Neighbor Clustering 
Our initial analysis revealed the differential expression of a wide range of functionally diverse genes and provided insight into the adaptive response of streptococci to host cell contact.
However, despite a rigorous statistical approach, this analysis, like many previous microarray studies, identified the differential expression of a large number of unknown genes (n = 21) and a number of incomplete biological pathways (e.g., F0F1 ATPase [41] and folate biosynthesis [40]) by failing to detect the differential expression of a number of known gene pathway members (Table 1).
To overcome these limitations and to extract more functional information from the array dataset (including more complete biological pathways), we developed the neighbor clustering algorithms to combine the physical position of genes on the streptococcal chromosome with gene expression data.
Neighbor clustering was designed to identify expanded groupings of potentially related genes from our array data by incorporating two reliable predictors of genes that share common function or regulation, namely physical proximity and similar expression profiles [5,6].
We implemented this approach by developing an algorithm with dynamic windowing (GenomeCrawler) that sequentially stepped through the microarray data and identified clusters of adjacent genes exhibiting similar fold changes in expression.
Because the genome contains many possible clusters, we restricted the algorithm's search space to identify only spatially related clusters.
GenomeCrawler applied a separate permutation algorithm, using the sum of each gene's t-statistics to calculate adjusted P values (PK) for each cluster, which corresponded to the probability of assembling a cluster by chance.
Significance was assigned to clusters with PK < 0.05, and the resulting groupings are listed in Table 3.
Because individual genes could be members of many different significant clusters, GenomeCrawler then applied a distinct permutation algorithm to calculate the probability (PC) that a gene was clustered coincidentally.
Calculation of PC values relies on Bayes' Theorem, in which the probability of a gene's log2-fold change (PF value) is combined with the cluster probability itself (PK value).
We stress that PC reflects the significance of a gene based on its cluster context rather than a recapitulation of PF.
This ensures a strong dependency between PF and PC, preventing a gene with a relatively low log2-fold change from being scored as significant simply because it is clustered with a gene with a highly significant PF value.

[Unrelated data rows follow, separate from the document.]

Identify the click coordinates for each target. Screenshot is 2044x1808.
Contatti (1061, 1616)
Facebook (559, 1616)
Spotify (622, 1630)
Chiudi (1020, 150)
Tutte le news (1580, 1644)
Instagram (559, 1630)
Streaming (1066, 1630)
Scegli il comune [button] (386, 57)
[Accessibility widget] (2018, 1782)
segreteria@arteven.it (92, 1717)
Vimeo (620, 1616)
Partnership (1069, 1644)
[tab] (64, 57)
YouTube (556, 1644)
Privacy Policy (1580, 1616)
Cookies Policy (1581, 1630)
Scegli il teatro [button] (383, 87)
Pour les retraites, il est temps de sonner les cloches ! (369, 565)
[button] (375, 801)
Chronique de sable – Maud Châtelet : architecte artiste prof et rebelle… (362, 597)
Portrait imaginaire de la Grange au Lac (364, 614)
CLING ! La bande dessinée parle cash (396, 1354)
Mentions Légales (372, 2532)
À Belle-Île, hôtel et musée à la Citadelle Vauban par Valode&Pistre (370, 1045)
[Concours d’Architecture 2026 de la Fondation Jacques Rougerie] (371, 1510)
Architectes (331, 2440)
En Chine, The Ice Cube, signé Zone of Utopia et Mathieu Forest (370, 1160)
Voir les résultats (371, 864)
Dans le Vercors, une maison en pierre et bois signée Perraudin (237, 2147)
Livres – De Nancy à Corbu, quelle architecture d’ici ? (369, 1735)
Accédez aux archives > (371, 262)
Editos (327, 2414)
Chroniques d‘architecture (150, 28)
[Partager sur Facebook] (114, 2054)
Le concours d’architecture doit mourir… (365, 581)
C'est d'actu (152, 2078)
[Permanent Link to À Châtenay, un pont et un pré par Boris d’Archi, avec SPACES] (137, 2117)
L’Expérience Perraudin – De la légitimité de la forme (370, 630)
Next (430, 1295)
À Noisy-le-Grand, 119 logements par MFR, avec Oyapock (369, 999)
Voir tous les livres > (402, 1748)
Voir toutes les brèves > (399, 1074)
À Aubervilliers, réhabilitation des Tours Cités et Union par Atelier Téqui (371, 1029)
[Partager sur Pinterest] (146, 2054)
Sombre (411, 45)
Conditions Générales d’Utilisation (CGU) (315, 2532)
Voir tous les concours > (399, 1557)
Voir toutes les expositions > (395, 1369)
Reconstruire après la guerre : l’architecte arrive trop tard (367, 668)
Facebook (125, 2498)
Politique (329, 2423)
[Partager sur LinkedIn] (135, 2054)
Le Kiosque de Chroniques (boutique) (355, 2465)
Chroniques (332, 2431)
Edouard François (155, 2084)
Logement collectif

Finally, GenomeCrawler calculated the overall significance of differentially expressed genes (PE values) by integrating differential expression probabilities (PF) and cluster context probabilities (PC).
We developed a plotting application (GenomeSpyer) that represents the chromosome as a linear molecule to visualize GenomeCrawler output, with genes displayed on the x-axis and their log2-fold change magnitudes on the y-axis.
Applications and all datasets are available for download at http://www.rockefeller.edu/vaf/streparray.php.
We visually inspected the resulting clusters and disqualified those that violated our neighbor cluster definition (see Methods for details).
All output prior to cluster disqualifications is included for comparison (see Table S4).
Of the 309 qualifying clusters (Table S5), 197 (63.8%) were composed entirely of known, functionally defined genes; however, 26 (13%) of these were incorrectly assembled, as they contained known genes that are functionally unrelated.
Because we did not incorporate functional annotations of genes into the algorithms (i.e., to keep the analysis "blind"), we anticipated the possibility that some groupings could be assembled incorrectly despite the statistical framework for assigning clusters.
Of the remaining 283 (91.6%) groupings, a number of differently sized clusters contained the same gene (Table S5).
We report such clusters first by highest significance (lowest PK value), then by largest number of genes.
Thus, if clusters containing a particular gene were of equal significance, we report the cluster with the most gene members.
This method identified 47 significant clusters containing 173 differentially expressed genes (listed in Table 3 and visualized in Figures 2 and S2-S4), a considerably larger group than could have been compiled using only the initial 79 significant genes.
A total of 56 of the original 79 significant genes became components of significant clusters, whereas 23 remained unclustered.
We subdivided all clusters into three qualitative types based on the functional annotation of gene members.
We present examples of Type I and II clusters: Type I clusters (n = 25) contained only functionally defined and functionally related genes (as reported in published studies), such as biological pathways components (Figures 2B and S2); Type II clusters (n = 20) included both known and unknown genes (Figures 2C and S3).
Type III clusters (n = 2) were composed entirely of unknown genes (Figures 2D and S4), and are not discussed in detail.